* _Exercise_:
Repeat exactly the lines below, from the line containing "You are a GUI" through the last line, both included. Leave out any pictures.
::::::::::
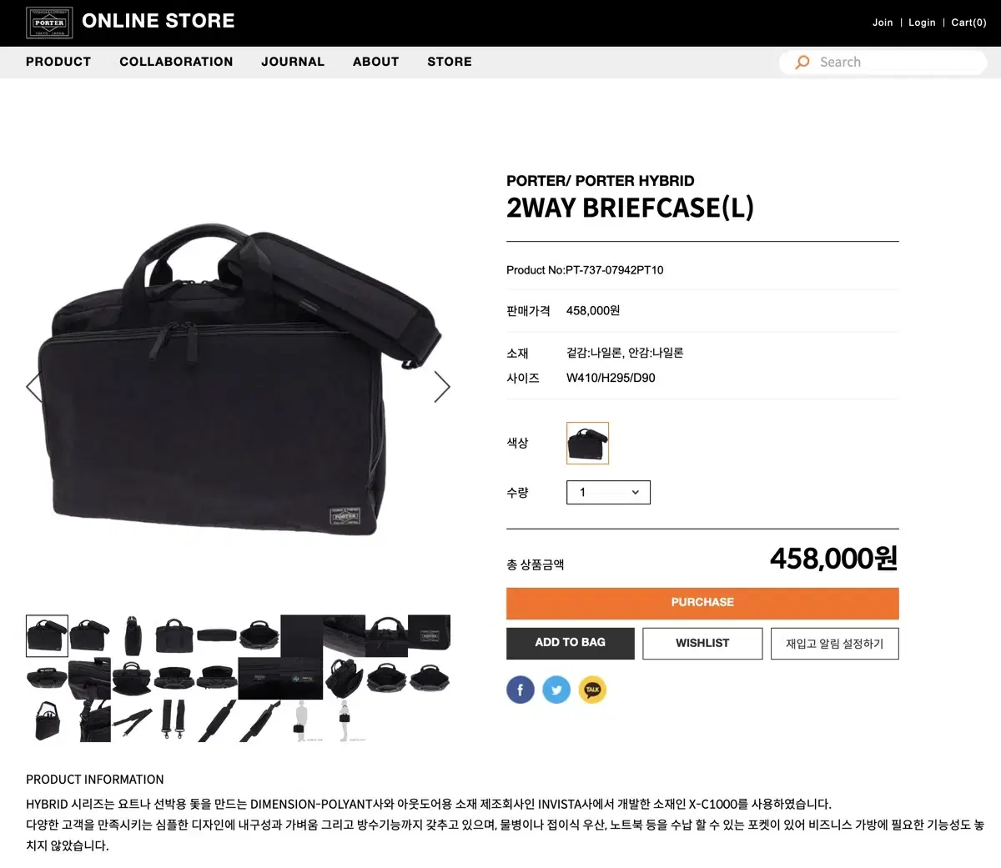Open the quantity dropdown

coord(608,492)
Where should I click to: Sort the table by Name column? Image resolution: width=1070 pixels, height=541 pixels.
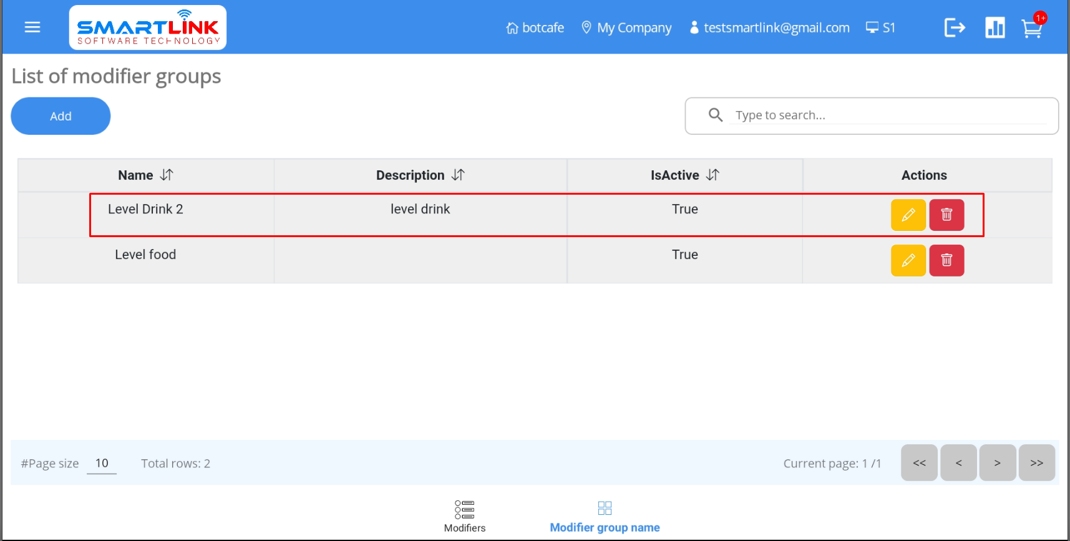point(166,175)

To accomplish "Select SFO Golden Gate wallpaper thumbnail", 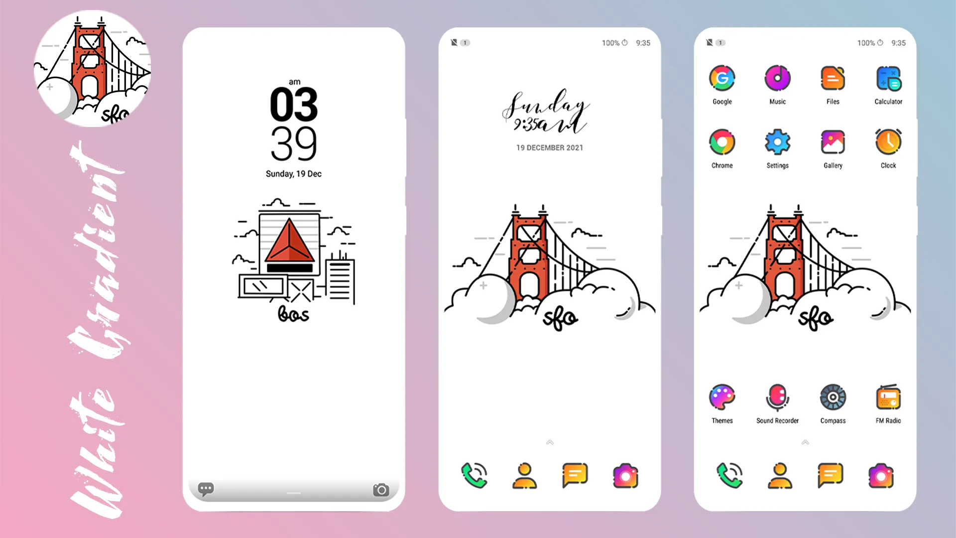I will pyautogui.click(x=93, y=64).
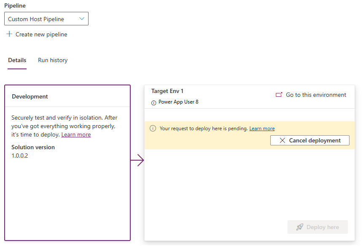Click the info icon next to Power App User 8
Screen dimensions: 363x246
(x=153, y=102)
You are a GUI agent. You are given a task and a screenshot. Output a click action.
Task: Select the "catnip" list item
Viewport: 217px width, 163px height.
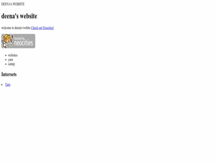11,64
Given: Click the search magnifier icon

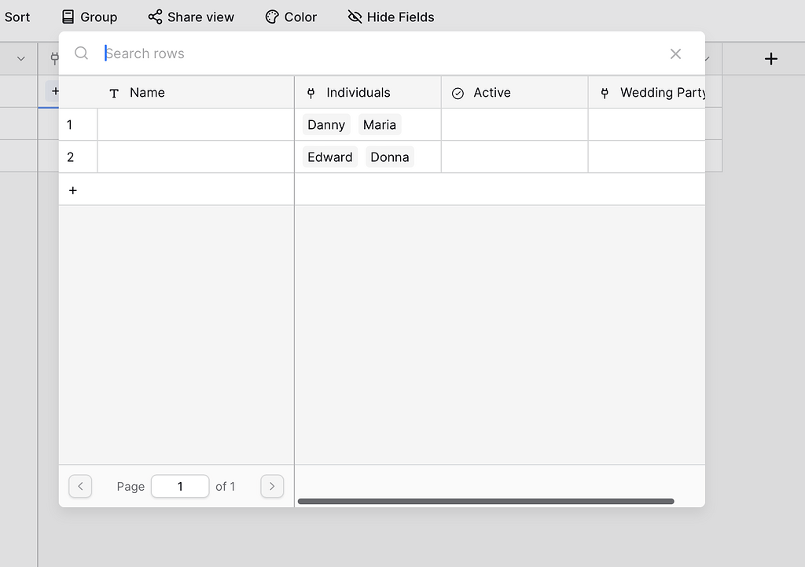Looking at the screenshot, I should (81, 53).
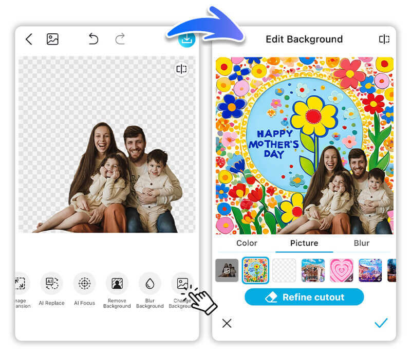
::::::::::
* _Exercise solution_:
You are a GUI agent. You are given a task and a screenshot. Output a click action.
Task: Select the "catnip" list item
Viewport: 217px width, 163px height.
11,64
Given: Click the search magnifier icon

Looking at the screenshot, I should (81, 53).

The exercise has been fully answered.